Work order
Search the material for "inspector" and show all lines that contain it.
━━━━━━━━
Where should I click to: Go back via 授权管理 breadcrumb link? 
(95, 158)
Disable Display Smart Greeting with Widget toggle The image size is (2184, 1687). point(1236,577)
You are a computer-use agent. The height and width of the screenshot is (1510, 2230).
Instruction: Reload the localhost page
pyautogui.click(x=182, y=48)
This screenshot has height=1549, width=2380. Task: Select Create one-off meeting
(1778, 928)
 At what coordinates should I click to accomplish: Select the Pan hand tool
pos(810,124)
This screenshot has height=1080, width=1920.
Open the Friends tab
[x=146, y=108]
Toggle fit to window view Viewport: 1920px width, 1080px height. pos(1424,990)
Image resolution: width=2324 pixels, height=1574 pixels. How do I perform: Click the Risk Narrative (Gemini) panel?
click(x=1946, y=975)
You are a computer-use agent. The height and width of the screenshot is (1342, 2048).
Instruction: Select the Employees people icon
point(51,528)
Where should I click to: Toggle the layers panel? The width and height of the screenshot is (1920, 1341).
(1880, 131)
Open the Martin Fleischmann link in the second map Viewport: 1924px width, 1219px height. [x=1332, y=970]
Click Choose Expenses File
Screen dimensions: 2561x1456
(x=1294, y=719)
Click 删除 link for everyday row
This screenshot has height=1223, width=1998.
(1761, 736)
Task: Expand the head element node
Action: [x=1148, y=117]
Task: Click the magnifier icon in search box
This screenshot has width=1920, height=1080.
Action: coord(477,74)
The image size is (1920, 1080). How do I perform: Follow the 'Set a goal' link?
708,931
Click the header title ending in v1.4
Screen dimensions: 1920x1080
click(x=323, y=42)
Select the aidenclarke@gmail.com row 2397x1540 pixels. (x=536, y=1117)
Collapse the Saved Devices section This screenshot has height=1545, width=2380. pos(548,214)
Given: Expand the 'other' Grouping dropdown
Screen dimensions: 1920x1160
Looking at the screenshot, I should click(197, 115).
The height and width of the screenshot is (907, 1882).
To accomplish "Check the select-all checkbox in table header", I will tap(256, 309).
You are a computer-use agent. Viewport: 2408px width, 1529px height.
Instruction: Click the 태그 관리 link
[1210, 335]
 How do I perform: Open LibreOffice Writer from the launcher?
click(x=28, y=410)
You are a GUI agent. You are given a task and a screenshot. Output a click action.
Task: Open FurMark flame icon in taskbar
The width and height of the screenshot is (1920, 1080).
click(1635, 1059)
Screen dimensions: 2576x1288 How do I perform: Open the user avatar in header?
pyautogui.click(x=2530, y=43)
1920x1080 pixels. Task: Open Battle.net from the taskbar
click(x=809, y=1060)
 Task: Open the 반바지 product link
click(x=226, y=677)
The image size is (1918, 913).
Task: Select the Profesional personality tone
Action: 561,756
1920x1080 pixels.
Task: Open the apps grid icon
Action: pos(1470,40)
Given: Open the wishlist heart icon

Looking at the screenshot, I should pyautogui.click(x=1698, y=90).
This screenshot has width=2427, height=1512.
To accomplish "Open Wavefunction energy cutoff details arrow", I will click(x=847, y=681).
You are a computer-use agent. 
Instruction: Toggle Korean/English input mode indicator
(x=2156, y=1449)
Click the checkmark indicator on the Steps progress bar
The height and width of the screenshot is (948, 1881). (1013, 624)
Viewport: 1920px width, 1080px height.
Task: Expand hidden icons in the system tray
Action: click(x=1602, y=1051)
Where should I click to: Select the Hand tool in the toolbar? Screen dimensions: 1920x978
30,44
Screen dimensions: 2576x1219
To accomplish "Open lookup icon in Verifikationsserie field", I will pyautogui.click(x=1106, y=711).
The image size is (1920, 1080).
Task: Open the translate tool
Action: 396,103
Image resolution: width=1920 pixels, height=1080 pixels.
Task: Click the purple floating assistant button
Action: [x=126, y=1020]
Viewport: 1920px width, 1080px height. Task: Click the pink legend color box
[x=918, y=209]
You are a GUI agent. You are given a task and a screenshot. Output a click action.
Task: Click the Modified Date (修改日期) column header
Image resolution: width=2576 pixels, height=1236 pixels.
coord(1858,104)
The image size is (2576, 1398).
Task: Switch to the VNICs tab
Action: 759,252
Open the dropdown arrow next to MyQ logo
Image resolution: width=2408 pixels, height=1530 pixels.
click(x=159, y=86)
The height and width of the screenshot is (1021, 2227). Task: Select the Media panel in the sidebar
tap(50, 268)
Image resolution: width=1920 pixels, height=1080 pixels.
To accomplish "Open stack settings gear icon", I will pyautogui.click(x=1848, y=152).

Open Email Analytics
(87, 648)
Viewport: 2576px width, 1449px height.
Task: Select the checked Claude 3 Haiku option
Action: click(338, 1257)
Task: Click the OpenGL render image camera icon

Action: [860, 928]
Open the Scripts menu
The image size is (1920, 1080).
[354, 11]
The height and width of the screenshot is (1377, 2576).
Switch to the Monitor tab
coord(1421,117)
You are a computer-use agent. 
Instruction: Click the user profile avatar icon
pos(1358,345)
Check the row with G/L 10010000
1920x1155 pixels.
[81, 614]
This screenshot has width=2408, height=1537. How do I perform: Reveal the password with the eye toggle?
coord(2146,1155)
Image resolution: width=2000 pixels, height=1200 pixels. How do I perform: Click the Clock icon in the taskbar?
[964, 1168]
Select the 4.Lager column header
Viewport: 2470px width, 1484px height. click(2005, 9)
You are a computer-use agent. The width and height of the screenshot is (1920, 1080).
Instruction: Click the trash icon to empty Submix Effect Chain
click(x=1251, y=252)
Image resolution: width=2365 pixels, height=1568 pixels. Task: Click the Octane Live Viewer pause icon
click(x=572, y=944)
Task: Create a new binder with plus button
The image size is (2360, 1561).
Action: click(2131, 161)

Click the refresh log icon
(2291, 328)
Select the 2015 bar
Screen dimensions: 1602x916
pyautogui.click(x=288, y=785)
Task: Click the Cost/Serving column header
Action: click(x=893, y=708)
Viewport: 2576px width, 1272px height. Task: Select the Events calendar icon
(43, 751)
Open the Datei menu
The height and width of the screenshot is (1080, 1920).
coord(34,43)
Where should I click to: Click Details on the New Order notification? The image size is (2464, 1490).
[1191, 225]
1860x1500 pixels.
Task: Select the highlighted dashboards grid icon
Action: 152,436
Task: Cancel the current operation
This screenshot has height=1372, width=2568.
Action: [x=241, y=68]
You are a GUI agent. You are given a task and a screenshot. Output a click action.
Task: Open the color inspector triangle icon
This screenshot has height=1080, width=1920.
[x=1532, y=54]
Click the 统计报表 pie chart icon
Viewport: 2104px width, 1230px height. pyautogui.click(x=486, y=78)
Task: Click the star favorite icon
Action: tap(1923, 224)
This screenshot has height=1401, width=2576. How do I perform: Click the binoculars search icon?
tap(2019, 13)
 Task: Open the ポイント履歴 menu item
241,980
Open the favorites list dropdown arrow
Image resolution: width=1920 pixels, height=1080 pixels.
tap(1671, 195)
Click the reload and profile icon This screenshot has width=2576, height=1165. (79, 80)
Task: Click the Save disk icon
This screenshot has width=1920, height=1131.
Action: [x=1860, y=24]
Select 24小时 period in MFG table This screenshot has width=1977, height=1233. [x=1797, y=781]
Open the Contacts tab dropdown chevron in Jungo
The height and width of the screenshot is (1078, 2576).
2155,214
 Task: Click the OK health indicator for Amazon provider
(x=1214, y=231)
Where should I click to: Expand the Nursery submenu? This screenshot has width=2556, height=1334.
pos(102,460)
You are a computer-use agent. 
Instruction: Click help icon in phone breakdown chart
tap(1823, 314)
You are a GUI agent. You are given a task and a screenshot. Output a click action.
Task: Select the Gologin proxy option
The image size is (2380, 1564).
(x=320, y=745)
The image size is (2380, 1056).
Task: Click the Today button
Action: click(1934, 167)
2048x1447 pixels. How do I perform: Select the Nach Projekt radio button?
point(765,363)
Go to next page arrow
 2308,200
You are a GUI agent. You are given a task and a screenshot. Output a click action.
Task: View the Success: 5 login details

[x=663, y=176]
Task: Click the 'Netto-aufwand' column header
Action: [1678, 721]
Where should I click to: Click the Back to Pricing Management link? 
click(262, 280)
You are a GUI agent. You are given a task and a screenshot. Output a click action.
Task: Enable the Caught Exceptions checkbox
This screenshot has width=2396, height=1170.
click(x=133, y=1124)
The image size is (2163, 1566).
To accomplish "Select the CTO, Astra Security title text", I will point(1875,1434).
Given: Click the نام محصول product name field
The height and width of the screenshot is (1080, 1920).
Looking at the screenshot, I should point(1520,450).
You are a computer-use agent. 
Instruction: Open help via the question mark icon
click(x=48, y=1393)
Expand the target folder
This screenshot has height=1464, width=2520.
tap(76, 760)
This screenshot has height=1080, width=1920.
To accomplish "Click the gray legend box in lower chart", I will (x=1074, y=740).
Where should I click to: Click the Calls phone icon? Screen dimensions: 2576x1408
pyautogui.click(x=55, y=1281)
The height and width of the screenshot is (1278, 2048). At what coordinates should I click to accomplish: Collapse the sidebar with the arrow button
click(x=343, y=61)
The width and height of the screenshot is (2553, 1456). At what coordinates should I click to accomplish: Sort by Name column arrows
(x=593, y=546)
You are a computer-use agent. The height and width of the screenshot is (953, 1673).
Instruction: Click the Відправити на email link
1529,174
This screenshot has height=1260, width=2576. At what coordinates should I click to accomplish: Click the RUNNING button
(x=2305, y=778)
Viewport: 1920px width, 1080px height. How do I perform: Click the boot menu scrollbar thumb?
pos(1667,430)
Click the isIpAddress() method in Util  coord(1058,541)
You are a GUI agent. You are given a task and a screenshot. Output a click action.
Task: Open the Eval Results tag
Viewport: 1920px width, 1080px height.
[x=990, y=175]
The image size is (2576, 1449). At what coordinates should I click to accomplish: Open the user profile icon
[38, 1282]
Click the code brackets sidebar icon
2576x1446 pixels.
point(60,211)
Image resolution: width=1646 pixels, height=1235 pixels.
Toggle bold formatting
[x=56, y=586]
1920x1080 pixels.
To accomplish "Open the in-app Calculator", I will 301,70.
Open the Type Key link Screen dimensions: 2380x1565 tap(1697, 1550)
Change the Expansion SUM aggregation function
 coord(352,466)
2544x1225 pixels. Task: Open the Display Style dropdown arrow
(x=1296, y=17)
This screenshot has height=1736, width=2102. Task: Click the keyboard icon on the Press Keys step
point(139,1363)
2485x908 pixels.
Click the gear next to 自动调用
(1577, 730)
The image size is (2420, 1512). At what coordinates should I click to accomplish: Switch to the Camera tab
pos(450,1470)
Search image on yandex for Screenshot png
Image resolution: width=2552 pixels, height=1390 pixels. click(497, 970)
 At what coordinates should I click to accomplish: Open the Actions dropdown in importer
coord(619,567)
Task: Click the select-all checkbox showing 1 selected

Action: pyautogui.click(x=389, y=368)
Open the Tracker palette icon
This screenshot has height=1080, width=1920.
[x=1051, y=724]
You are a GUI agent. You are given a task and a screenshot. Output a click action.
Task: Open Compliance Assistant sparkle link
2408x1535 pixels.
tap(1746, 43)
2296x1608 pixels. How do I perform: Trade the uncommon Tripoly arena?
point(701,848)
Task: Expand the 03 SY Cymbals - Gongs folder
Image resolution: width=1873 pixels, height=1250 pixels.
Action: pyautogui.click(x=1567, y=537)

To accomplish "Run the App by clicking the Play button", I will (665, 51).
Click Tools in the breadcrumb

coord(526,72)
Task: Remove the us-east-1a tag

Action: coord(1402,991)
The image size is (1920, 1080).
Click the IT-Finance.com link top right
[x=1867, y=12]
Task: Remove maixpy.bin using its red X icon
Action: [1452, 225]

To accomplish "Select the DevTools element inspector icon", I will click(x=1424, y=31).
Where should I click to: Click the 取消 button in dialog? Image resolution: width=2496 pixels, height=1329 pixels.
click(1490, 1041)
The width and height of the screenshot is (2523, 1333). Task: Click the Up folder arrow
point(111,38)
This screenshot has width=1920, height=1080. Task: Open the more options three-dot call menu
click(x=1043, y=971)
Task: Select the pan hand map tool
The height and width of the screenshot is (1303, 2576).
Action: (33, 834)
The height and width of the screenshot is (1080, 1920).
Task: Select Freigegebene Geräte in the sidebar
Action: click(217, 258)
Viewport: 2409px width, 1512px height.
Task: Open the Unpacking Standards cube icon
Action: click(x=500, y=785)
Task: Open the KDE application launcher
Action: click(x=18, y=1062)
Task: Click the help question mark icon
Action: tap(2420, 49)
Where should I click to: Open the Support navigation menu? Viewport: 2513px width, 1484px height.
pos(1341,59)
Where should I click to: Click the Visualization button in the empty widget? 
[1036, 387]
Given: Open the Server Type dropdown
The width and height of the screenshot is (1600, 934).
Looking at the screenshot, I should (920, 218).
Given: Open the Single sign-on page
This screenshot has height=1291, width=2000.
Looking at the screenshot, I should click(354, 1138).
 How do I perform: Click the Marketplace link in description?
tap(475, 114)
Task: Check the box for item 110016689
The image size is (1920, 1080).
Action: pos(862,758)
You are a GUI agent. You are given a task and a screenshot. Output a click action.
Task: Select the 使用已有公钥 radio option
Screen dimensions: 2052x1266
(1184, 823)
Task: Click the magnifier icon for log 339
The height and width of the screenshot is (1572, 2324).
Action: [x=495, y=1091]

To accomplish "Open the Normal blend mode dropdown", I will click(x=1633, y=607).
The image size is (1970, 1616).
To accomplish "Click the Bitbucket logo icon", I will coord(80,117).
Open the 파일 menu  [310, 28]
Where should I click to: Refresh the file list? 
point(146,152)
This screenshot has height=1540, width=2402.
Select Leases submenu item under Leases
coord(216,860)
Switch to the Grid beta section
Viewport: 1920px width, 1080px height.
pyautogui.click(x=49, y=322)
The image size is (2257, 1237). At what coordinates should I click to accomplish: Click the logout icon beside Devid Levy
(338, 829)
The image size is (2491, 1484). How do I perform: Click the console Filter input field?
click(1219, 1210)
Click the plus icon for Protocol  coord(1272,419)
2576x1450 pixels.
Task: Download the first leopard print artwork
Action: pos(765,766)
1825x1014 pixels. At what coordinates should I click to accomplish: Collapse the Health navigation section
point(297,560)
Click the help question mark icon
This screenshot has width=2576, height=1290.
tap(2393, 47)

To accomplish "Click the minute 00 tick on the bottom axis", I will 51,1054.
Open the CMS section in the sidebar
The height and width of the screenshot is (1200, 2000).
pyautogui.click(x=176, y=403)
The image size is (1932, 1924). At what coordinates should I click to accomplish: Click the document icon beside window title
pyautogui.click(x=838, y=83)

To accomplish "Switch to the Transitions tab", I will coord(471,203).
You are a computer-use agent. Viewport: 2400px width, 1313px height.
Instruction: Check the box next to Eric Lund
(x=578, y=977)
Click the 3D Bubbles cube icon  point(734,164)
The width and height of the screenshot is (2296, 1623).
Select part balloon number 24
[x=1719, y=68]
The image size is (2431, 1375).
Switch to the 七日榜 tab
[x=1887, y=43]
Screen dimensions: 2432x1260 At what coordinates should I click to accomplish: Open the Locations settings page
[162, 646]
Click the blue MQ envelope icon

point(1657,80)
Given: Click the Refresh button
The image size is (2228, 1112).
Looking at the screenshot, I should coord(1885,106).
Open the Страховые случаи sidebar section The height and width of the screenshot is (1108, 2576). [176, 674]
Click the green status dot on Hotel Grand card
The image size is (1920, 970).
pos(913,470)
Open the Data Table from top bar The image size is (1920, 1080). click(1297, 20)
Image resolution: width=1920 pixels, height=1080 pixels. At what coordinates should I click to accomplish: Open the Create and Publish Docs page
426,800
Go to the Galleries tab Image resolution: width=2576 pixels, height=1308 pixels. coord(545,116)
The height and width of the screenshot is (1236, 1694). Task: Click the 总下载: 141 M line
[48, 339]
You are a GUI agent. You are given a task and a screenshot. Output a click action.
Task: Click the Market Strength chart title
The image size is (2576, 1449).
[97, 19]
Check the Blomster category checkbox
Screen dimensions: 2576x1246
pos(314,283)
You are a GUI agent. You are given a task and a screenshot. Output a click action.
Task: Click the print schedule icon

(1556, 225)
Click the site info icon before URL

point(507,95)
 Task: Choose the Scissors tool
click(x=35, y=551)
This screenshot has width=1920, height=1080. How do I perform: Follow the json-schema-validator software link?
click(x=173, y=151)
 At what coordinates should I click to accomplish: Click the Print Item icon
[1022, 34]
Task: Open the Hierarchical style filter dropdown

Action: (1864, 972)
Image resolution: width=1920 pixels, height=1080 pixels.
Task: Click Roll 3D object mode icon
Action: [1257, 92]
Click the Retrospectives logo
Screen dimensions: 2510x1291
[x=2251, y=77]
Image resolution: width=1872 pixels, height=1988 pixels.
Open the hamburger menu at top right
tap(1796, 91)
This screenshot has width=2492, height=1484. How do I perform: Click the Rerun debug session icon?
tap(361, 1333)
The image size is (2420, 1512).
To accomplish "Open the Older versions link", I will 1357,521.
━━━━━━━━
Response box
Task: Open the color inspector triangle icon
To accomplish "Select the DevTools element inspector icon", I will click(x=1424, y=31).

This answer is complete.